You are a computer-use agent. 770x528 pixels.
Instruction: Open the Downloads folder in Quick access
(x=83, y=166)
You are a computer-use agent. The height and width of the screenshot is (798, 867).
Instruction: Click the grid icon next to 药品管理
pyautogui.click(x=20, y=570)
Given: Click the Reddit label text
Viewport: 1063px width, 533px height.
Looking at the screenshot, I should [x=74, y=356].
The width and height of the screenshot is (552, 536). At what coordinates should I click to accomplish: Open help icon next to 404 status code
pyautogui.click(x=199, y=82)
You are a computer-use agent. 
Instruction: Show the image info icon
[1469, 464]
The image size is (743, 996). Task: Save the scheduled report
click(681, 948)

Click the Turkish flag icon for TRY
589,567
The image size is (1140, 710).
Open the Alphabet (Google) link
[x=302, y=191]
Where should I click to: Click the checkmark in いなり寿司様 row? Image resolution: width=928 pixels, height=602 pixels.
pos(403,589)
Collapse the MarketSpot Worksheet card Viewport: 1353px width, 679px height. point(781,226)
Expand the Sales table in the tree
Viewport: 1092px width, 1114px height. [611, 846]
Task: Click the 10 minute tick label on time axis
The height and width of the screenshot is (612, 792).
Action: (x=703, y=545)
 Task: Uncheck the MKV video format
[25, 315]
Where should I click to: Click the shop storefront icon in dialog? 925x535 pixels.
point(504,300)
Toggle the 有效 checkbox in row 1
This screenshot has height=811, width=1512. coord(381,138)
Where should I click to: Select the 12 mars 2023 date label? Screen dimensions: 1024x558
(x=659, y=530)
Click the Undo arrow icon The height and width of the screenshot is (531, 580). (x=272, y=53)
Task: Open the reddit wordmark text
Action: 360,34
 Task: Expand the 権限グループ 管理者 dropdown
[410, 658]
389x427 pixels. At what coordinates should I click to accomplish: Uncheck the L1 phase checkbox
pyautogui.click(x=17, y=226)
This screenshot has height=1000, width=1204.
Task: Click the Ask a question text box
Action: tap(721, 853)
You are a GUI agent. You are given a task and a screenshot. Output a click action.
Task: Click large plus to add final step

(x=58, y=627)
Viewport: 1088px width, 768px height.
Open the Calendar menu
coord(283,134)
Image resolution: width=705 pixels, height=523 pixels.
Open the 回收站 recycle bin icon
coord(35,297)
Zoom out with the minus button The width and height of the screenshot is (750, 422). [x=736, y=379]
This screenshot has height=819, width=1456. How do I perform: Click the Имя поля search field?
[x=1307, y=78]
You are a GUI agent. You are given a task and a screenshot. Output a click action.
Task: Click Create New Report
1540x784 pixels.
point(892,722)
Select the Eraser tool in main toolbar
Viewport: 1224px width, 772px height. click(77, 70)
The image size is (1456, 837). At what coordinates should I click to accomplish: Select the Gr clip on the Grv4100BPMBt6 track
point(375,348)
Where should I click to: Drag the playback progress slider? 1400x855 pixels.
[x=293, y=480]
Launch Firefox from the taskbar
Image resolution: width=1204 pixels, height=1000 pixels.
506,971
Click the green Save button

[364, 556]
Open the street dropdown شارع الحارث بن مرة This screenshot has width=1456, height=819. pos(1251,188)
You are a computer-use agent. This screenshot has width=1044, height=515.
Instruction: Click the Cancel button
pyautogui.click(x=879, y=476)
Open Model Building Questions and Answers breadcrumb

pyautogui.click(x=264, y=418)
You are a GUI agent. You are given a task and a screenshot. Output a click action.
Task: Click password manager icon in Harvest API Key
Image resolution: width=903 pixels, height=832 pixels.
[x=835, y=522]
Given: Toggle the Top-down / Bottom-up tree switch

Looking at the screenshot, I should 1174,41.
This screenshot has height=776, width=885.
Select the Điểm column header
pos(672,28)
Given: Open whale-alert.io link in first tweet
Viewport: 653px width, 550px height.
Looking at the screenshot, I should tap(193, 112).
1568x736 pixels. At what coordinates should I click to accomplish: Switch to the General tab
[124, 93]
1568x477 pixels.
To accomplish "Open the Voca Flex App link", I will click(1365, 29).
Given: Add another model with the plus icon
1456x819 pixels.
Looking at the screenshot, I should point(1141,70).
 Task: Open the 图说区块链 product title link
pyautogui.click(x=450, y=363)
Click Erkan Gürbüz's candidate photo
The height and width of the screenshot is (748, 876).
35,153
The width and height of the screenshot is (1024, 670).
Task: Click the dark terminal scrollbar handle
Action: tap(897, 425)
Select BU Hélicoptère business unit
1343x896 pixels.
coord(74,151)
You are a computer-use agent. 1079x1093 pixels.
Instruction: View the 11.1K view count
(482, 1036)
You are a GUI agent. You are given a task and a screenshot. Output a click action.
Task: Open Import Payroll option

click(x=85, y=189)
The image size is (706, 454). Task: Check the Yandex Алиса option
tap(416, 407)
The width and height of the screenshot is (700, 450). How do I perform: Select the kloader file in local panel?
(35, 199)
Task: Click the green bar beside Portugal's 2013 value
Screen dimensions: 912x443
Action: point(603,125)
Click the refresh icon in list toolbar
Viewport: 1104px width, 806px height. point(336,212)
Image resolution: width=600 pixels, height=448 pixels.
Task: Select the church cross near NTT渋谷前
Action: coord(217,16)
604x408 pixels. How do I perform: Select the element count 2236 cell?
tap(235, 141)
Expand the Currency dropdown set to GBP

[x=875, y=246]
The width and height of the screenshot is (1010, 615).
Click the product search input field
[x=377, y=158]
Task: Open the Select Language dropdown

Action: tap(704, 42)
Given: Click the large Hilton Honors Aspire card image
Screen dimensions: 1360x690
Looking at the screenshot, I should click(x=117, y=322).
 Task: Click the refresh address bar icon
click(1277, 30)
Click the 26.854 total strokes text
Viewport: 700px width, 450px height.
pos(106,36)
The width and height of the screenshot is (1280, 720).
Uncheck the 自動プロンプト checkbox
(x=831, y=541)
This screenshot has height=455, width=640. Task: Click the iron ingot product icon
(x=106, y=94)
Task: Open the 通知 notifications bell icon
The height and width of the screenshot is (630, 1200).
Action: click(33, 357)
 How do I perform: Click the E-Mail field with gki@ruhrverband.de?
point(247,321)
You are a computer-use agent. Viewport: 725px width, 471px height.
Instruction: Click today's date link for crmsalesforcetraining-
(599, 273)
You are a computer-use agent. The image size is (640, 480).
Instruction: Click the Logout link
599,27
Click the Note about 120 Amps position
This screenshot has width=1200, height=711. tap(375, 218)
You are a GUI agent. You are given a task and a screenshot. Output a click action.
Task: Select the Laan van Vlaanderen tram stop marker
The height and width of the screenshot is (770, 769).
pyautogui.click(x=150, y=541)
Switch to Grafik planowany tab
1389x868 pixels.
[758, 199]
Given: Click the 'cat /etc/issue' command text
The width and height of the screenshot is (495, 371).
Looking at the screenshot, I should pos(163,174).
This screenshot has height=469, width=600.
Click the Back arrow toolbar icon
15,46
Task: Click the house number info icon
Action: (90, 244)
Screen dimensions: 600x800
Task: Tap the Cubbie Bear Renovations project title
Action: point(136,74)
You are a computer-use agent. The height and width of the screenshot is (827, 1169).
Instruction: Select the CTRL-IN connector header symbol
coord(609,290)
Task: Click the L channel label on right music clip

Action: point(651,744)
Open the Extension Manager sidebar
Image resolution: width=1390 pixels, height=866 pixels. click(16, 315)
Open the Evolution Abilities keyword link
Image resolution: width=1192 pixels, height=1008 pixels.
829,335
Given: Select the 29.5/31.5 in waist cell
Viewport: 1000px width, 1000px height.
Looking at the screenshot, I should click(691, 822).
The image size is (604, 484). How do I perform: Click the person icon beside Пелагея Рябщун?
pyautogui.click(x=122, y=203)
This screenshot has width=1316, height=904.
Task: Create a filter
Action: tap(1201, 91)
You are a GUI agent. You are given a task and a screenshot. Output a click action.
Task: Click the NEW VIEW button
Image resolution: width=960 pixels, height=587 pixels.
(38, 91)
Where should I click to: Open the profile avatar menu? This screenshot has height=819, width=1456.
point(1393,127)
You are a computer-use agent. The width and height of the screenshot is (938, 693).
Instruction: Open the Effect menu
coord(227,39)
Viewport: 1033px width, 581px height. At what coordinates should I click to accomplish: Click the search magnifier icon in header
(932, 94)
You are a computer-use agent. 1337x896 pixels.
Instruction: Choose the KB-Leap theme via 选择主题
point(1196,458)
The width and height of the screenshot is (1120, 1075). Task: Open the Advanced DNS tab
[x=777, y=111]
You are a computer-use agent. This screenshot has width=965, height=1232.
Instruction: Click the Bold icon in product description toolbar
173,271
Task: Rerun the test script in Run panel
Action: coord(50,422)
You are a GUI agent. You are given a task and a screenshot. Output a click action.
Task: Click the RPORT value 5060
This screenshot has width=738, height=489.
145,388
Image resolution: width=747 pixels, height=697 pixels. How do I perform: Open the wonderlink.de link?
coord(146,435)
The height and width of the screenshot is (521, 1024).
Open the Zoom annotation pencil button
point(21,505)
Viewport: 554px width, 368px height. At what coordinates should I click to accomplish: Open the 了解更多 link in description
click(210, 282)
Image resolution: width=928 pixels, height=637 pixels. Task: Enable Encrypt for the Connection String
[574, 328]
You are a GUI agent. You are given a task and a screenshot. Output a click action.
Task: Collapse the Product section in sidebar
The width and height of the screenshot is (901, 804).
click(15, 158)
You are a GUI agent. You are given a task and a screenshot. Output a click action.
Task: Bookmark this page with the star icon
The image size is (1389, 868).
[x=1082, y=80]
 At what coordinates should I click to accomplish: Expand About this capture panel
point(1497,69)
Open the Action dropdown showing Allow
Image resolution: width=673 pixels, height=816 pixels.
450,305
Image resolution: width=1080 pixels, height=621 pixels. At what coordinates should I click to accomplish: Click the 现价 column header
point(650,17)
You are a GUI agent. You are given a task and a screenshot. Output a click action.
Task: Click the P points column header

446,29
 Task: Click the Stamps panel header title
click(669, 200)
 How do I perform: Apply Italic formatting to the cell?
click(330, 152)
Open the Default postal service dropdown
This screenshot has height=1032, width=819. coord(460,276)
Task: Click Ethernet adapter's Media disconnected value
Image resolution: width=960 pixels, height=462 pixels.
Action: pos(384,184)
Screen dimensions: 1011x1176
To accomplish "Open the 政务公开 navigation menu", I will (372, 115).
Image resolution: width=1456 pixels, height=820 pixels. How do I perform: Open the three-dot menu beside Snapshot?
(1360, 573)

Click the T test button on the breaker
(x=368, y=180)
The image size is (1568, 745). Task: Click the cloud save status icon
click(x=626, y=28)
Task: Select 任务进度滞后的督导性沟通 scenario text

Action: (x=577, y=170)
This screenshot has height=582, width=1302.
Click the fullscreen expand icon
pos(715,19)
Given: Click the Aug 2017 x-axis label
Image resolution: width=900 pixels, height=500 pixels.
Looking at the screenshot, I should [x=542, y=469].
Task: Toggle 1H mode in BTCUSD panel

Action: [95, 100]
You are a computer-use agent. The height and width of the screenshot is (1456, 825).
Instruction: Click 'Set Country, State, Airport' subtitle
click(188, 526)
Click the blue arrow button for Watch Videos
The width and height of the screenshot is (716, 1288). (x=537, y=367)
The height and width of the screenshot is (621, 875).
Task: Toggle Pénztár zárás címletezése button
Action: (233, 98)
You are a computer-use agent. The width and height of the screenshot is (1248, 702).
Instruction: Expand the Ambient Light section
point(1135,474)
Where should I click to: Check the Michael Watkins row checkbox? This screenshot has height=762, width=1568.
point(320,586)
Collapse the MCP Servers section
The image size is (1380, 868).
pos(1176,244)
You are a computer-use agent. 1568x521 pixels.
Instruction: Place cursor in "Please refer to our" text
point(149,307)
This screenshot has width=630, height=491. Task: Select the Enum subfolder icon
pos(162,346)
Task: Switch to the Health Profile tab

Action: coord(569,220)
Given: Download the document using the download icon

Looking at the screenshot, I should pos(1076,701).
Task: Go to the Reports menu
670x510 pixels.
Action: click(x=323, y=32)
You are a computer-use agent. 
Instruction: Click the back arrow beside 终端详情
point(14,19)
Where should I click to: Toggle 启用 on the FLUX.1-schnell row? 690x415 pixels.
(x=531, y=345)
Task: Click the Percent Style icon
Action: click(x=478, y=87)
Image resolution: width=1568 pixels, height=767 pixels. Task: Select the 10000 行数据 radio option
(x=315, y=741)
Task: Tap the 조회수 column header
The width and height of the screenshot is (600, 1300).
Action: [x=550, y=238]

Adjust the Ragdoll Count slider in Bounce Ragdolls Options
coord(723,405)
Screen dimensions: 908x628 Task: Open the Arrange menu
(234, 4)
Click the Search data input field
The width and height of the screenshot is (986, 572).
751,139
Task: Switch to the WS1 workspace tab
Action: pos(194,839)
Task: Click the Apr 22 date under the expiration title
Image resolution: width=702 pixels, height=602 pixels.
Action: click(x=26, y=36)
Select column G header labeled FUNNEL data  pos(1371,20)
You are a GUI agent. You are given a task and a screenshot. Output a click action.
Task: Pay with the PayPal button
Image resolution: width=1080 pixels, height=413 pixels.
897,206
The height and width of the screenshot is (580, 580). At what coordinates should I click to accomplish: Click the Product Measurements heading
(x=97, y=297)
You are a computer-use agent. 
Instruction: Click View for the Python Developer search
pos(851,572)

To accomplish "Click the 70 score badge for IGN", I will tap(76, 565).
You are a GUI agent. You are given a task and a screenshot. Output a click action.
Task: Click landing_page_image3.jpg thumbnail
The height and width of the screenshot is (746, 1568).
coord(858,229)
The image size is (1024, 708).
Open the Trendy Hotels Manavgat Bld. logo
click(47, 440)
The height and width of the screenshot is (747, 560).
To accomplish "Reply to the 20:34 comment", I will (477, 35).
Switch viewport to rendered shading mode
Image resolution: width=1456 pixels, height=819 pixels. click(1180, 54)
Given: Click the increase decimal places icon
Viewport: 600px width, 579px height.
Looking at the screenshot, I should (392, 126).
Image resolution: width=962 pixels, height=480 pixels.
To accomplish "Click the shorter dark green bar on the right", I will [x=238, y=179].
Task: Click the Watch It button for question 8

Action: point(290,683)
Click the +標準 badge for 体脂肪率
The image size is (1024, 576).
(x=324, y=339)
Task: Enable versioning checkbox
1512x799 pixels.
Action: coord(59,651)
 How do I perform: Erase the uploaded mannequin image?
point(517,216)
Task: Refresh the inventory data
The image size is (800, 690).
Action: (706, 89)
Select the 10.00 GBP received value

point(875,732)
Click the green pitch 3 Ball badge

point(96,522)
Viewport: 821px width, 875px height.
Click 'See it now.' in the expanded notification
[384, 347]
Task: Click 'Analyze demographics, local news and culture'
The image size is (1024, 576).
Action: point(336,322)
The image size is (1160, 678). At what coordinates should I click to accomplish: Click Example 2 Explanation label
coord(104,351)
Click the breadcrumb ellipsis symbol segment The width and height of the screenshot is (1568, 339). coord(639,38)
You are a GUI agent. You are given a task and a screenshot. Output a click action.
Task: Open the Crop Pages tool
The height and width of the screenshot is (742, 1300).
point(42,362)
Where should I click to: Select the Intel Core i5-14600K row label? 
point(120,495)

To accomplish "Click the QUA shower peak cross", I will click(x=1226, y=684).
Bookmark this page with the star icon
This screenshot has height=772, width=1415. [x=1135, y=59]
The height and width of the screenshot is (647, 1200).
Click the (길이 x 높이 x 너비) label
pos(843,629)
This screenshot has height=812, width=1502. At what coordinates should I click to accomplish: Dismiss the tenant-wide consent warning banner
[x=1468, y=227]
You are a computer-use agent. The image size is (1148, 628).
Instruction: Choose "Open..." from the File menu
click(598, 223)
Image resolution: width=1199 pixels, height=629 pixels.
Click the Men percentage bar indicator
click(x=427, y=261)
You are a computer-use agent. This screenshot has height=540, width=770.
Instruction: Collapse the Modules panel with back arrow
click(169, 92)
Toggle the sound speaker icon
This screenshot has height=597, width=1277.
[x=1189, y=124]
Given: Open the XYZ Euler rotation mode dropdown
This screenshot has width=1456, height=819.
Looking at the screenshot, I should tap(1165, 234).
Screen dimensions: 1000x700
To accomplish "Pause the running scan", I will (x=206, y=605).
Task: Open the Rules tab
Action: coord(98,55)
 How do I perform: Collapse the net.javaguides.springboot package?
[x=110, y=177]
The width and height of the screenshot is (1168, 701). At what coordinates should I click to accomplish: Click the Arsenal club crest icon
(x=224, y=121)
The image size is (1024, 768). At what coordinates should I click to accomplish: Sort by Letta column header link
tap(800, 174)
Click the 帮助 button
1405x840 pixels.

————

GIVEN PROBLEM: Retype the data above, beginning at the line that contains "The image size is (604, 484)." and stopping after the line that contains "[x=777, y=111]", with both of those lines included.

ANSWER FOR THIS EXERCISE:
The image size is (604, 484). How do I perform: Click the person icon beside Пелагея Рябщун?
pyautogui.click(x=122, y=203)
This screenshot has width=1316, height=904.
Task: Create a filter
Action: tap(1201, 91)
You are a GUI agent. You are given a task and a screenshot. Output a click action.
Task: Click the NEW VIEW button
Image resolution: width=960 pixels, height=587 pixels.
(38, 91)
Where should I click to: Open the profile avatar menu? This screenshot has height=819, width=1456.
point(1393,127)
You are a computer-use agent. The width and height of the screenshot is (938, 693).
Instruction: Open the Effect menu
coord(227,39)
Viewport: 1033px width, 581px height. At what coordinates should I click to accomplish: Click the search magnifier icon in header
(932, 94)
You are a computer-use agent. 1337x896 pixels.
Instruction: Choose the KB-Leap theme via 选择主题
point(1196,458)
The width and height of the screenshot is (1120, 1075). Task: Open the Advanced DNS tab
[x=777, y=111]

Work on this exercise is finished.